Skills, technology and innovation were among the themes of this year’s sold-out event, organised by the CLA, Forestry Commission and Grown in Britain.
Held at Newbury Racecourse in Berkshire, several conference speakers also spoke of the importance of data in securing the future of the industry, from assisting with natural capital to deer management, while tech can also help make forestry a more diverse employer.
In her keynote speech, Forestry Minister Trudy Harrison argued that trees cannot be planted, or woodlands managed, without people.
She also called for more houses and schools to be built using wood, and said government plans for grey squirrel eradication, deer management and venison consumption would be released shortly.
Fellow keynote speaker Dame Glenys Stacey, chair of the Office for Environmental Protection, told delegates that government recognises the importance of woodland: “Nature is in crisis, and forestry has a crucial role to play.”

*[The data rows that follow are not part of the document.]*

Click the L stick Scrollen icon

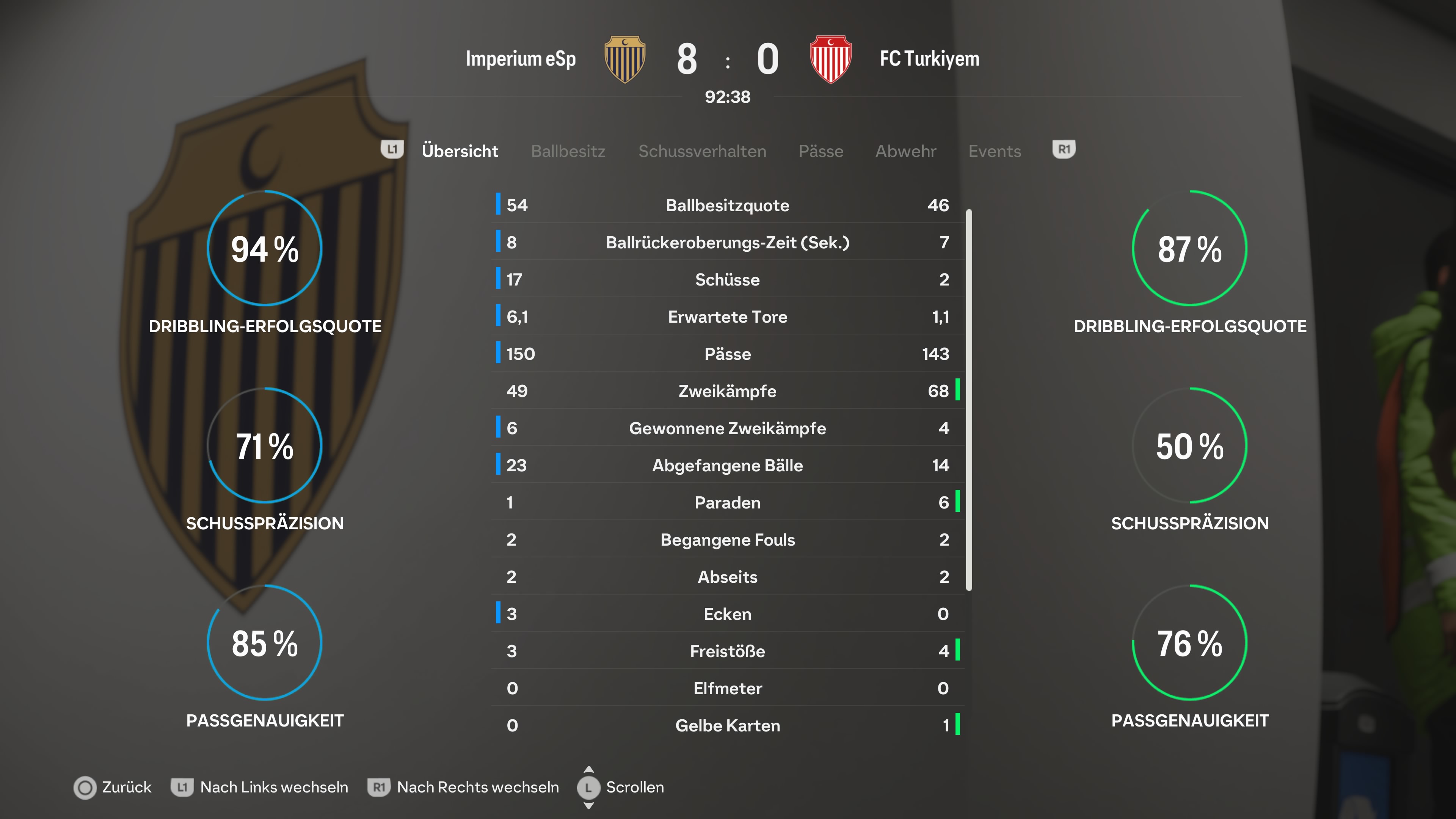tap(588, 788)
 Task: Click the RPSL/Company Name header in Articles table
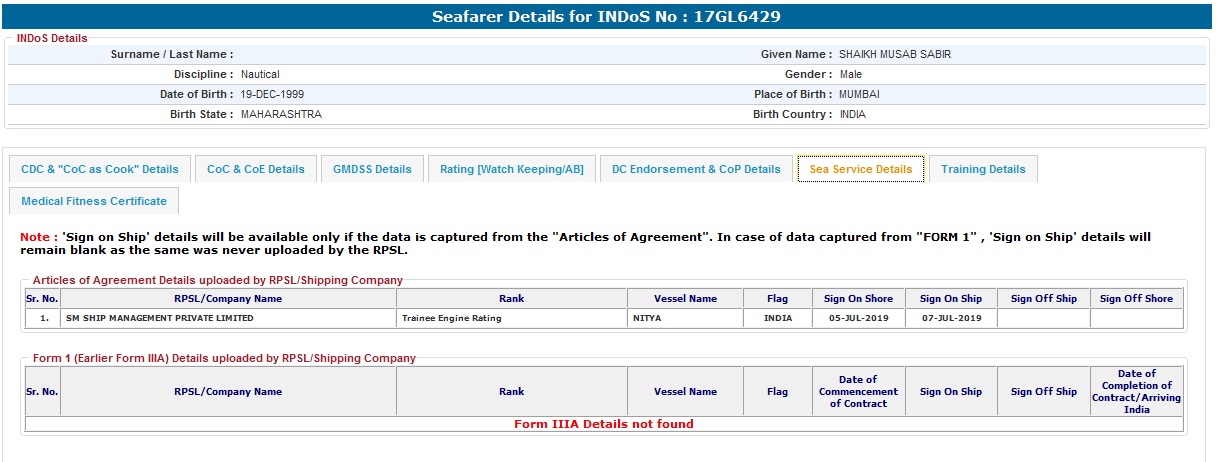pos(228,299)
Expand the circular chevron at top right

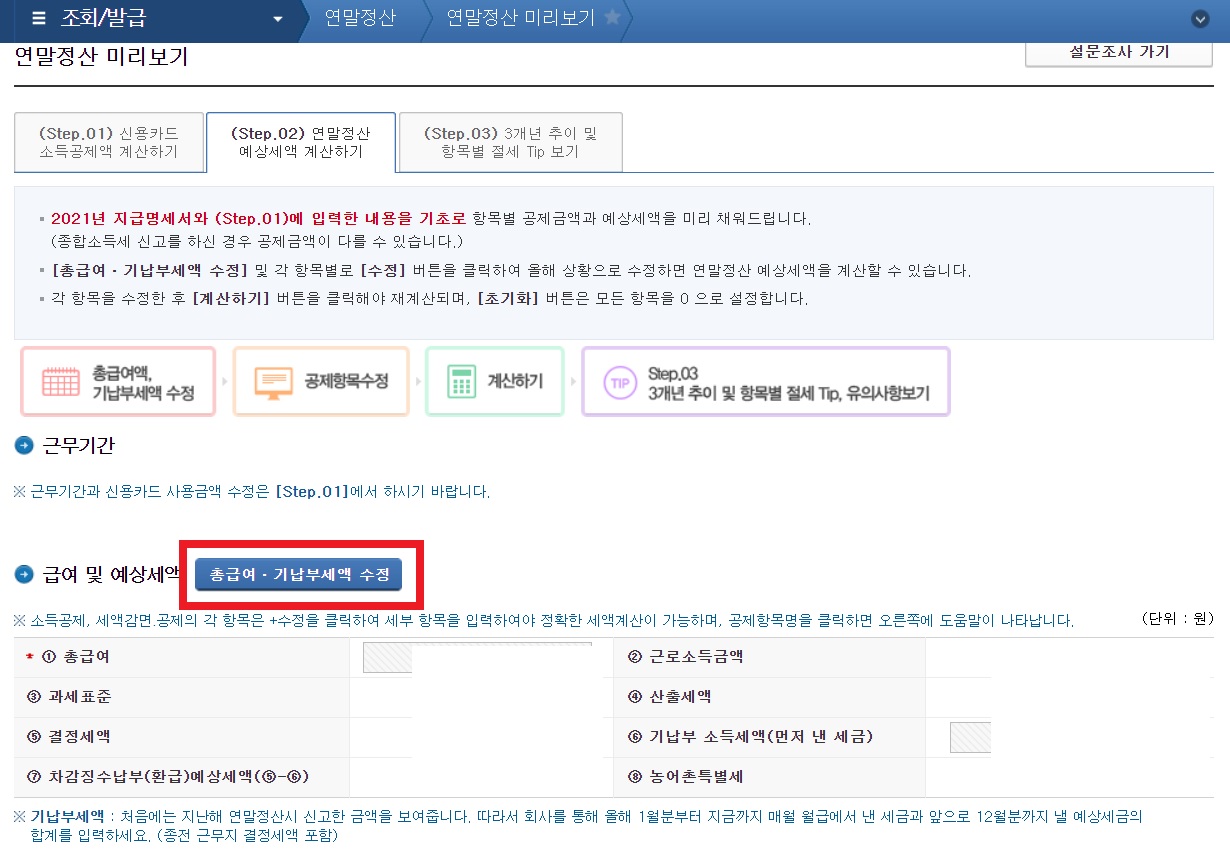point(1200,18)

On skills, she said planning authorities often lacked access to expertise, which tends to make them more risk averse. She added: “This is a rewarding sector to work in, there is genuine talent but there are skills shortages.”
The point was developed by Christoper Williams, CEO of the Royal Forestry Society, during a session on careers. He argued that forestry is an invisible career choice to some, with a shortfall of new entrants, and called for modules to be taught on all land management courses.
But he added: “There are positive things going on… and we must adapt and promote the positive aspects of forestry, such as the chance to make a difference, for example to protect the environment.”
Engaging with natural capital
There was much focus on the people underpinning the tech and data. Tom Williams, managing director of rural services business Maydencroft, acted as a case study of how employers can recruit and retain a workforce. Mr Williams spoke of how the organisation has created a culture of freedom of flexibility by reducing working hours, and geared its social media towards employees and the benefits of working there.
A number of speakers emphasised how data is being harnessed to drive changes and resilience in the sector. Ben Harrower, owner of BH Wildlife Consultancy, explained how drones were being used for deer management. The use of bulky binoculars 15 years ago has now been replaced with GIS mapping and statistics programmes detecting deer up to 2km away, with data fed into dashboards and apps.
Sir Edward Milbank, owner of the Barningham Estate in North Yorkshire, shared his experiences of engaging with natural capital. He said new markets could be “daunting” but his confidence in them was high, with natural capital set to become the estate’s largest revenue stream within the next couple of years.
He co-founded CSX Carbon along with Andy Howard in 2020, and Mr Howard told delegates that data was being transferred from field to laptop instantly, offering buyers transparency and objectivity. Corporate demand for nature-based solutions is high, he argued, and the sector needs to build confidence and act now to enable woodlands to be ‘net hero’.
The conference was supported by Pryor & Rickett Silviculture.